Она вскакивает с дивана с криком:

- Да пошел ты! - И вылетает из комнаты. Но через мгновение возвращается, словно до нее вдруг дошло, что это ее дом, а не мой. - Сама не знаю, почему я тебя пригрела! Мне следовало бы позвонить в полицию или хотя бы Торчеру, а вместо этого… А! Ну-ка встал! Вали наверх! Чтоб я тебя здесь не видела! И только попробуй еще раз открыть рот!

- Прости. Моя вина.

- Да пошел ты!

- Я уйду… чуть позже. Пожалуйста, сядь.

Она уходит на кухню перекурить, а тем временем я устраиваю небольшую порку зеленоглазой обезьяне.

Ревность, моя старая назойливая тетка, вечно приходит непрошеная на мои свидания. С тех пор как моя ганноверская подружка, дочь оптометриста, бросила меня в русском стиле, моя жизнь проходила под знаком этой матроны. Хильдегард, девушка восьмого дня (у меня как у новоявленного иностранца, говорившего на ломаном немецком, шансов было в принципе не много), носила водолазки через день, играла на скрипке с ангельским выражением лица и не употребляла бранных слов, зато при расставании призналась, что изменяла мне с семнадцатью мужчинами. Семнадцать долбаных немцев. Конские хвосты, усы и все такое прочее. Это признание, по ее разумению, должно было облегчить мою участь.

- Ты должен быть счастлив избавиться от такой…

- …шлюхи, как ты?

Мне понадобилось семь лет, чтобы похоронить ублюдков в своей промерзшей душе. И пусть с тех пор они меня особенно не беспокоили, я навсегда остался ревнивцем. Господь свидетель, наслаждаться отношениями - не мой удел. Я веду себя как какой-нибудь придурочный агент, пытаясь доказать, что моя партнерша - тайная шпионка. А когда дело доходит до любви, я превращаюсь в этакого футбольного рефери, не умеющего получать удовольствие от игры, зато всегда держащего наготове желтую карточку.

И вот очередной заход моей ревнивой тетушки, вынудившей Ганхолдер уйти на кухню. Старая карга добралась-таки до Исландии. Впрочем, это трудно назвать свиданием. Скорее ускоренный курс по теме ликвидации неугодных. 101 труп - таков итог первого урока. Преподаватель ждет окончания перекура. И вскоре студентка возвращается. Божественная Ганхолдер появляется в дверях с красными глазами и пылающими от негодования щеками. Она снова усаживается на диване и закуривает новую сигарету. Я смотрю, как она молча затягивается и с легким шумом выпускает дым.

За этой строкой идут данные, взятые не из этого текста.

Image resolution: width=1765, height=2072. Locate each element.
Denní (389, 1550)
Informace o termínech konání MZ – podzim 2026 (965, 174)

- Как отреагировали твои родители, когда нагрянула полиция и не застала отца Френдли? - наконец задаю ей вопрос.

- Обалдели совершенно, а ты думал? Они ведь тебе верили на все сто. - Она хмыкает.

- Твой отец был разъярен?

- Скорее, шокирован. Но он положил руки на плечи полицейским и давай их успокаивать: "Господь его найдет. От всевидящего ока Божьего ему не уйти".